### Task statement
Copy out every record below, word for word.

Top of Exercise data

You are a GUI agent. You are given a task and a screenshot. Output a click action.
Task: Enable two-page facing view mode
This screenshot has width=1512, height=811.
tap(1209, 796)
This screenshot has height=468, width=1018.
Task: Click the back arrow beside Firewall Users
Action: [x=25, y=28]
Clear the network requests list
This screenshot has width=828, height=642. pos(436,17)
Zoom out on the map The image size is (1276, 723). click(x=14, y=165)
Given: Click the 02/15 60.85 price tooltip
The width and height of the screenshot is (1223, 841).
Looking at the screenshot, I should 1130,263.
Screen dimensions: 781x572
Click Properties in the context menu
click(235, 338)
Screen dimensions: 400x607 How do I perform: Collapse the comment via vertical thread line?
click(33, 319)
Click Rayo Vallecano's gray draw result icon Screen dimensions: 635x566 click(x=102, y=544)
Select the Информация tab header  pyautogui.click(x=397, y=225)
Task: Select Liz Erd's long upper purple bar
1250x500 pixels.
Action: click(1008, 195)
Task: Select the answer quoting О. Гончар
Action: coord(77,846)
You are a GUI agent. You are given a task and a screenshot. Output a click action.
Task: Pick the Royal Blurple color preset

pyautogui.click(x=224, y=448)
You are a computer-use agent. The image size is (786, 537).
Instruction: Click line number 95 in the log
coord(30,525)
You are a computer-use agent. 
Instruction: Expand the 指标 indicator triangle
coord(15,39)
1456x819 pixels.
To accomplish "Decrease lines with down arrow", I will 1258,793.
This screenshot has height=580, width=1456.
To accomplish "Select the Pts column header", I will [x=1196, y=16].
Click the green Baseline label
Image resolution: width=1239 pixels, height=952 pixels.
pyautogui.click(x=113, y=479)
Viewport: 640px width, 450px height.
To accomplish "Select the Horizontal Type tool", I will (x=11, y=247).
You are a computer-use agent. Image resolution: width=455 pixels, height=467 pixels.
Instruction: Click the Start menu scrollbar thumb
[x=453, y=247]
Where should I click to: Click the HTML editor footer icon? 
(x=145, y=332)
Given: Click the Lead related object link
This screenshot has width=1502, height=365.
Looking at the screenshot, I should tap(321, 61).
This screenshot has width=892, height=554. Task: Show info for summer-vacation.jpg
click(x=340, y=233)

Bottom of Exercise data

### Response below
You are a GUI agent. You are given a task and a screenshot. Output a click action.
Task: Enable two-page facing view mode
This screenshot has width=1512, height=811.
tap(1209, 796)
This screenshot has height=468, width=1018.
Task: Click the back arrow beside Firewall Users
Action: [x=25, y=28]
Clear the network requests list
This screenshot has width=828, height=642. pos(436,17)
Zoom out on the map The image size is (1276, 723). click(x=14, y=165)
Given: Click the 02/15 60.85 price tooltip
The width and height of the screenshot is (1223, 841).
Looking at the screenshot, I should 1130,263.
Screen dimensions: 781x572
Click Properties in the context menu
click(235, 338)
Screen dimensions: 400x607 How do I perform: Collapse the comment via vertical thread line?
click(33, 319)
Click Rayo Vallecano's gray draw result icon Screen dimensions: 635x566 click(x=102, y=544)
Select the Информация tab header  pyautogui.click(x=397, y=225)
Task: Select Liz Erd's long upper purple bar
1250x500 pixels.
Action: click(1008, 195)
Task: Select the answer quoting О. Гончар
Action: coord(77,846)
You are a GUI agent. You are given a task and a screenshot. Output a click action.
Task: Pick the Royal Blurple color preset

pyautogui.click(x=224, y=448)
You are a computer-use agent. The image size is (786, 537).
Instruction: Click line number 95 in the log
coord(30,525)
You are a computer-use agent. 
Instruction: Expand the 指标 indicator triangle
coord(15,39)
1456x819 pixels.
To accomplish "Decrease lines with down arrow", I will 1258,793.
This screenshot has height=580, width=1456.
To accomplish "Select the Pts column header", I will [x=1196, y=16].
Click the green Baseline label
Image resolution: width=1239 pixels, height=952 pixels.
pyautogui.click(x=113, y=479)
Viewport: 640px width, 450px height.
To accomplish "Select the Horizontal Type tool", I will (x=11, y=247).
You are a computer-use agent. Image resolution: width=455 pixels, height=467 pixels.
Instruction: Click the Start menu scrollbar thumb
[x=453, y=247]
Where should I click to: Click the HTML editor footer icon? 
(x=145, y=332)
Given: Click the Lead related object link
This screenshot has width=1502, height=365.
Looking at the screenshot, I should tap(321, 61).
This screenshot has width=892, height=554. Task: Show info for summer-vacation.jpg
click(x=340, y=233)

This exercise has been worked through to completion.